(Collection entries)
• • • •
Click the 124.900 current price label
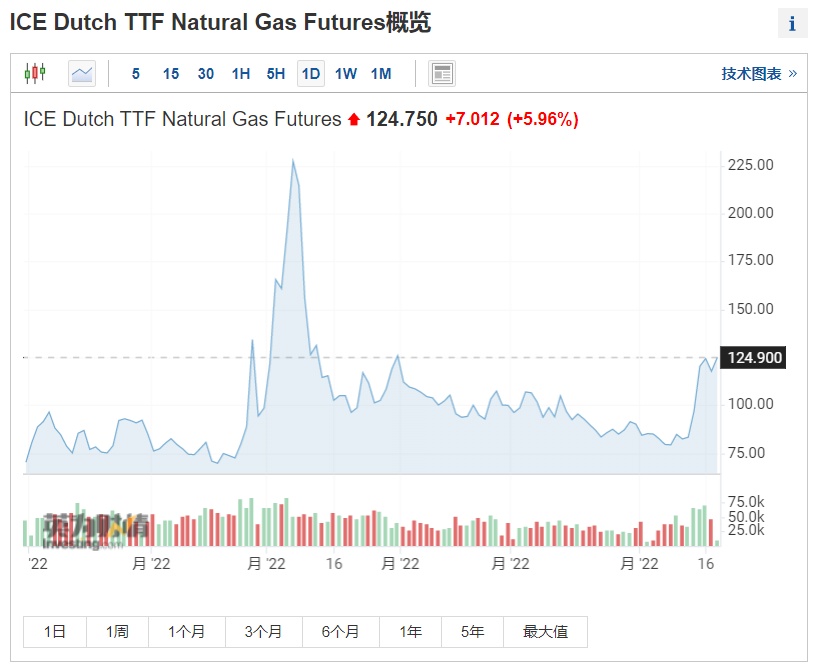This screenshot has width=820, height=669. pos(756,358)
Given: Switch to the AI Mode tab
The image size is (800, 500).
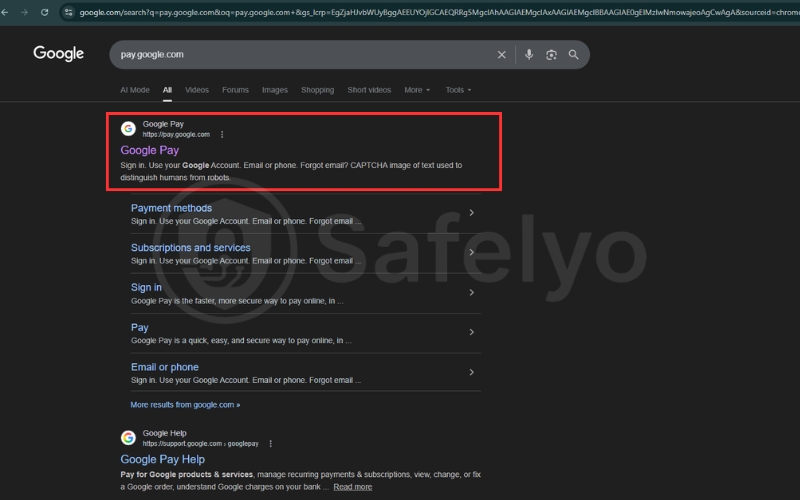Looking at the screenshot, I should coord(134,90).
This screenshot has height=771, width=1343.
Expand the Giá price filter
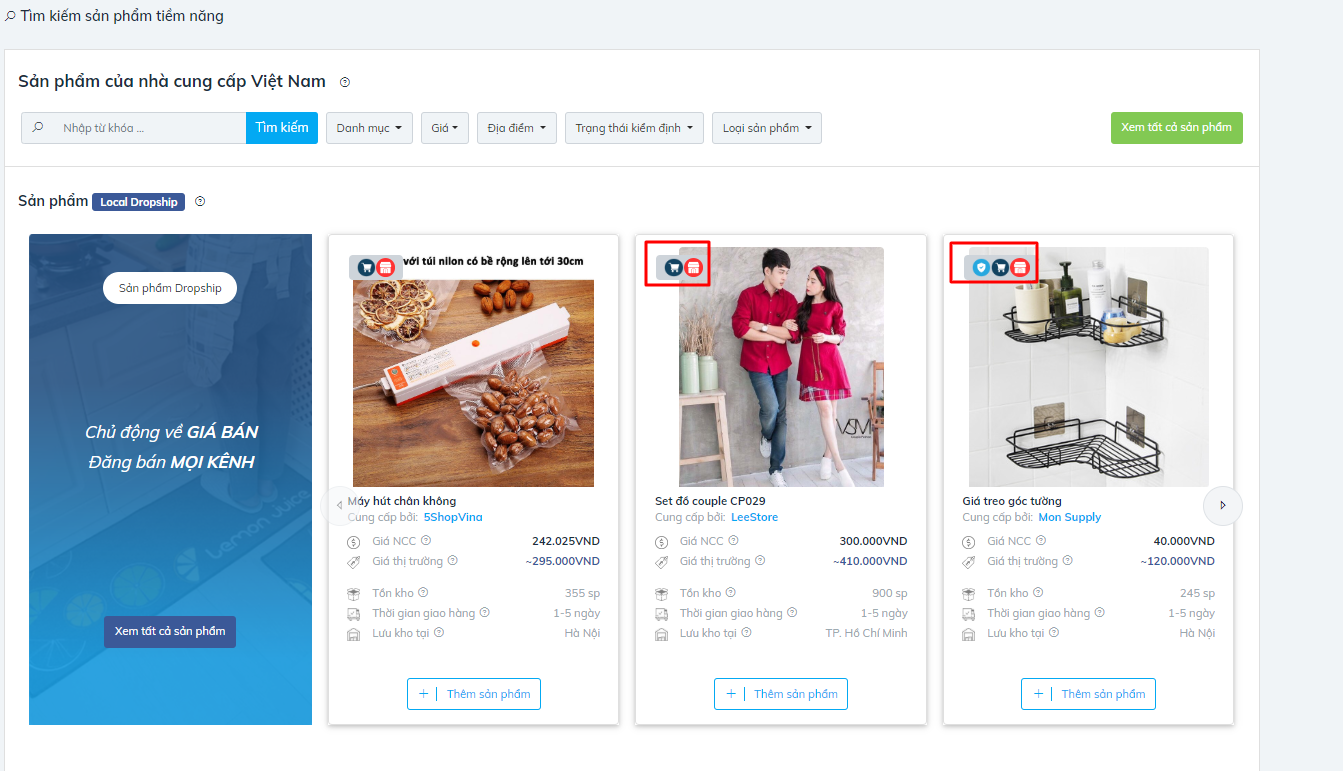pos(444,128)
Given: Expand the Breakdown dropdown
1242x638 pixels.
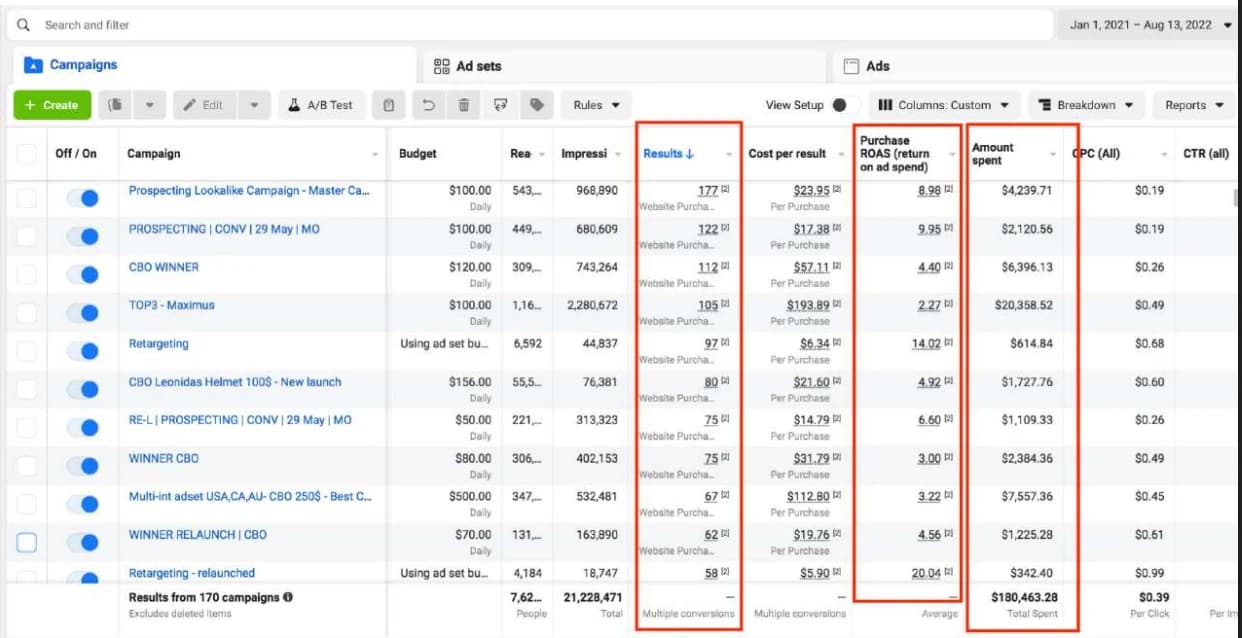Looking at the screenshot, I should click(1086, 105).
• • • •
■ Assignment
Return every line above verbatim, pictures excluded.

■ Answer to this problem
Click the 124.900 current price label
This screenshot has width=820, height=669. pos(756,358)
Given: Switch to the AI Mode tab
The image size is (800, 500).
Looking at the screenshot, I should coord(134,90).
This screenshot has height=771, width=1343.
Expand the Giá price filter
pos(444,128)
Given: Expand the Breakdown dropdown
1242x638 pixels.
Looking at the screenshot, I should click(1086, 105).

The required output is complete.